背後からの接近にも気付かない野郎になんざ俺達は負けねえよ‼」
「なにを、言って、いますの……?」
目を回すステラだったが、彼女はおそらく前提を忘れてしまっている。
ここはあらゆる犯罪が蔓延る都市・フォルトゥナ。
人が襲われようが強盗が起ころうが、驚く方が珍しい。この街ではこれが平常運転なのだ。
「っ‼」
辺りの光景に目を剥くステラ。
ダークスーツを纏う男は一人ではなかったのだ。ぞろぞろと、背後にあった林から人影が続く。合計で四名。いずれもダークスーツに三つ又の槍。まるで便利なオモチャを手に入れた子どものように長い武器をクルクルと回しながら、そいつらはこちらに近づいて来る。
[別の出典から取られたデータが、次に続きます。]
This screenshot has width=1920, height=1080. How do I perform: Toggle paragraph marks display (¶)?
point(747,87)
足元に横たわる荻野悠真の方へ視線を投げる。打ち所が悪かったのか、それとも三つ又の槍の切っ先に胸を貫かれたのか、レンガ造りの地面の上に倒れたままぴくりとも動かない。
ようやく摑んだ頼みの綱が切れていく錯覚があった。
後ずさりしながらも、ステラは脳の中で最善の道を模索していく。
そう、ここはフォルトゥナではあるが、その中で最も安全な場所だったはずである。
(そっ、そうですわ! 向こうの通りには看守が……ッ‼)
光明を見出した。
そう思って後ろの交番に視線を投げると、似たようなダークスーツの男が看守に茶色の封筒を渡しているところだった。
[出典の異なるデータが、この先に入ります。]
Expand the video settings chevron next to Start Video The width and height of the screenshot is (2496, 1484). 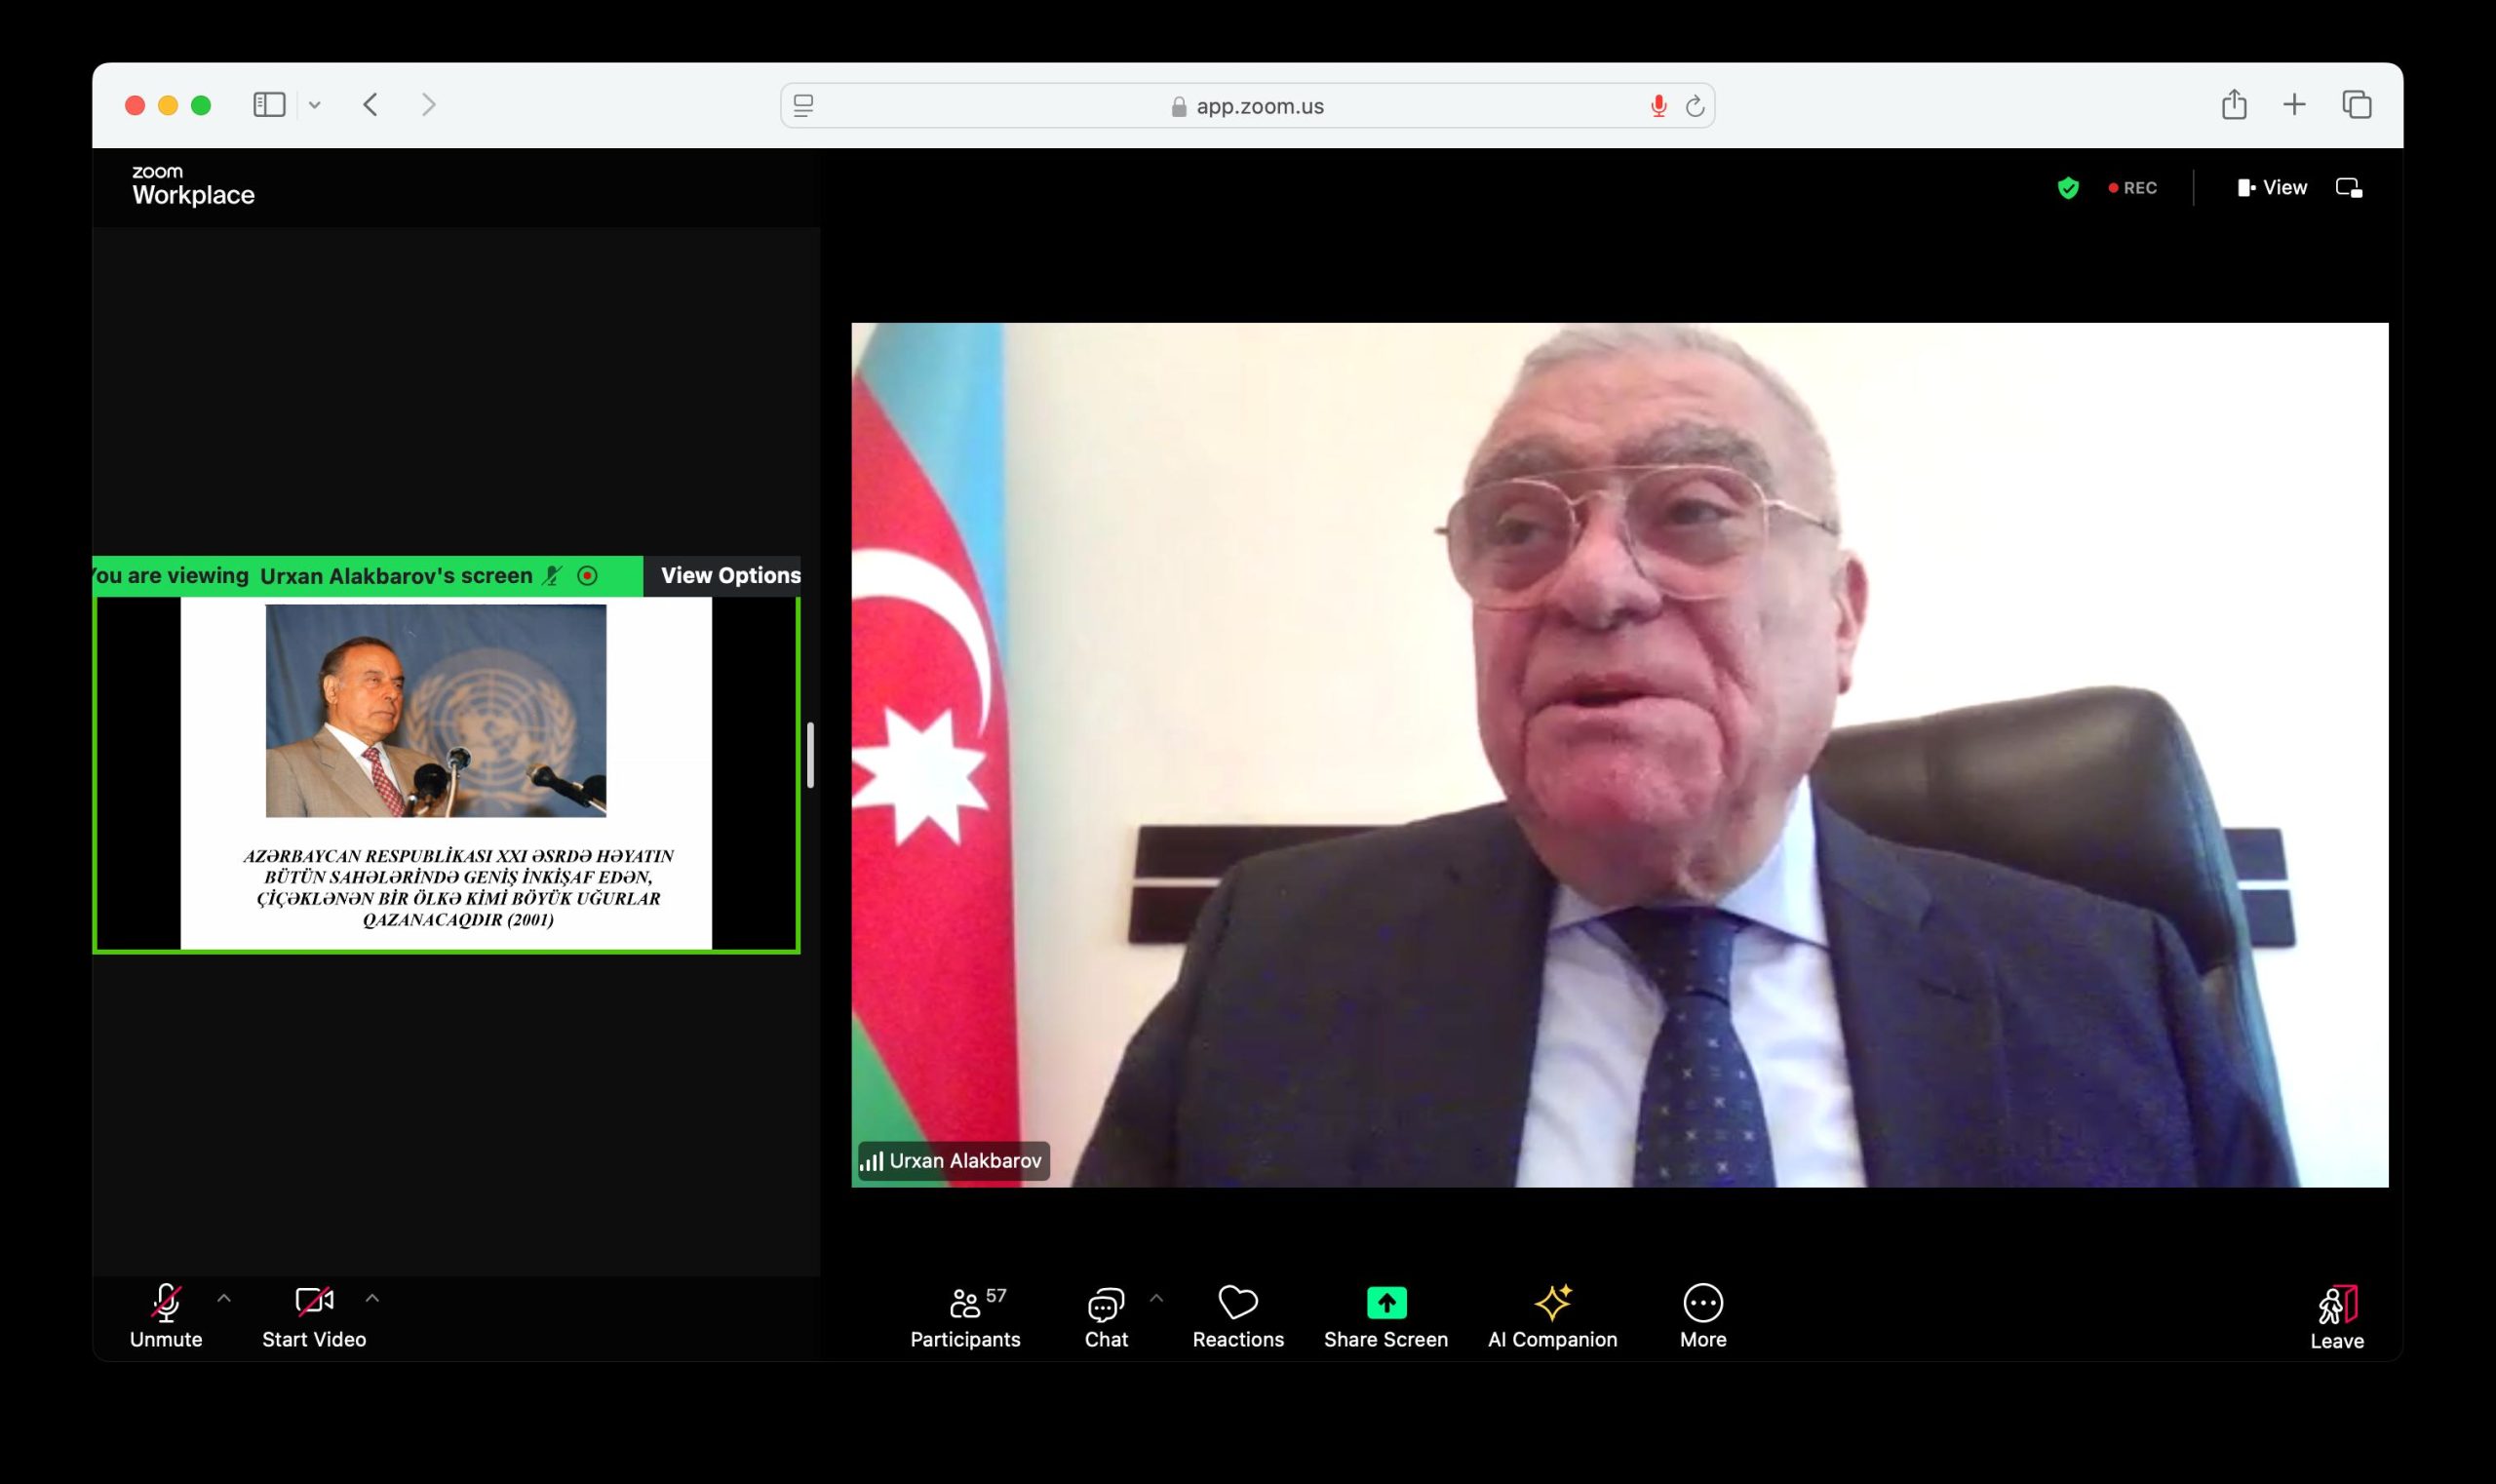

最初は否定しようとした看守だったが、やがて槍を突きつけられると仕方がないといった具合で交番の奥へと引っ込んで行ってしまう。当然、あの軍服を着た男性の看守はこちらの様子に気づいていた。
封筒の中身はおそらく金だろう。汚い取り引きをしたダークスーツの男も道路を渡ってこちらにやってくる。
これで敵は、合計五人。
前後を挟まれたアメリカンポリスの少女は歯噛みしながら、しかし手負いの猛獣のように低く唸る。
「あなた方、『プレグナント』の連中でして?」
「ははっ、どうだろうなあ?」
「ふんっ、別に答えなくても良いですわ。このタイミングで『プレグナント』以外の人間だった、という方が驚きますもの」
リボルバー式の拳銃はない。
どれだけ肉食獣のように威嚇しようとも、ステラ=フェストパレスには爪も牙もない。
だが折れない。愛する妹を救うまで、その姉が先に、しかも自らギブアップする事などあり得ない。怯えの色など見せるものか。犯罪者どもが近づいて来るにつれて、少女の目に宿る獰猛な色が増していく。それ以上近づけば、牙がなくともこの歯で噛み砕くと言わんばかりに。
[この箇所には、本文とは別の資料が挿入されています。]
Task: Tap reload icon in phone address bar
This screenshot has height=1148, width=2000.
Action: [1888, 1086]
だがステラには五人を、しかも前後二方向から襲い掛かってくる複数の敵に対処する能力はない。ましてや全員を無力化する力など。自分が巻き込んだ少年を守れる心当たりもない。
「……かかって来やがれですわ」
それでもなお、あくまで挑戦的に。命乞いなど死んでもしない。
「全員まとめてかかって来やがれですわ‼ このゲス野郎どもが‼」
そして道路の方からやって来たダークスーツの男が三つ又の槍を振り上げる。そのままステラの整った顔面に向けて勢い良く振り下ろす。
そう。
スパンッ‼ と倒れ伏したままだった荻野悠真の蹴りが男の足を払わなければ。
「がっ!?」
「まったく。本当に呆れるよ、君は無茶が過ぎる」
重心を見失ってレンガの地面に顔面から落下していった悪趣味野郎に対して、無事を祈る気概など持ち合わせていない。ダークスーツの男よりも早く起き上がり、靴の踵でこめかみを踏み抜く。側頭部を強打した紳士のしの字もない野郎が今度こそ気絶していく。
残りは四人。
悠真の顔には焦りも恐怖もない。ただ静かに己のやるべき事を消化するべく前に躍り出る。
「は、へ……」
気が抜けたのか、思わずへたり込むステラの頭を撫でながら彼はダークスーツの男達へ近づいて行く。
今にも泣きそうな少女の目を見て、思わず悠真は小さく笑ってしまった。
「そんなに心配しなくても良いさ。僕も君と同じだから」
「……な、にが……?」
「人の救済は中途半端な気持ちではできない。何かに遠慮して助けたいものを見失うようではただのエゴだ。つまり」
三つ又の槍を掲げた四人のクソ野郎どもを前にして。
ステラの勢いなど比にならないほど獰猛に笑いながら、『英雄』仕込みのその少年はこう宣言したのだった。